PROBLEM DESCRIPTION » For this exercise, copy out each line of the material below that includes "agent".

GIVEN ENTRIES »

-- -- --

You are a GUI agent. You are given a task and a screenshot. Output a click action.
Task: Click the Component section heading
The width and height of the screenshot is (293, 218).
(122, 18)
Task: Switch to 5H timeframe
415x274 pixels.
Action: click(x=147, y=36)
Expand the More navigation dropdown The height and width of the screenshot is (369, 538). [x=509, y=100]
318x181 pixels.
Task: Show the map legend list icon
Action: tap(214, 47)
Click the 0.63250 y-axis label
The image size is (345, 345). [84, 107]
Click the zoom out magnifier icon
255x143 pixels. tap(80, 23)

-- -- --

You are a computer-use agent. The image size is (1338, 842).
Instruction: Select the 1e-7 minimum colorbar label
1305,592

-- -- --

EXERCISE RESULT »
You are a GUI agent. You are given a task and a screenshot. Output a click action.
You are a computer-use agent. The image size is (1338, 842).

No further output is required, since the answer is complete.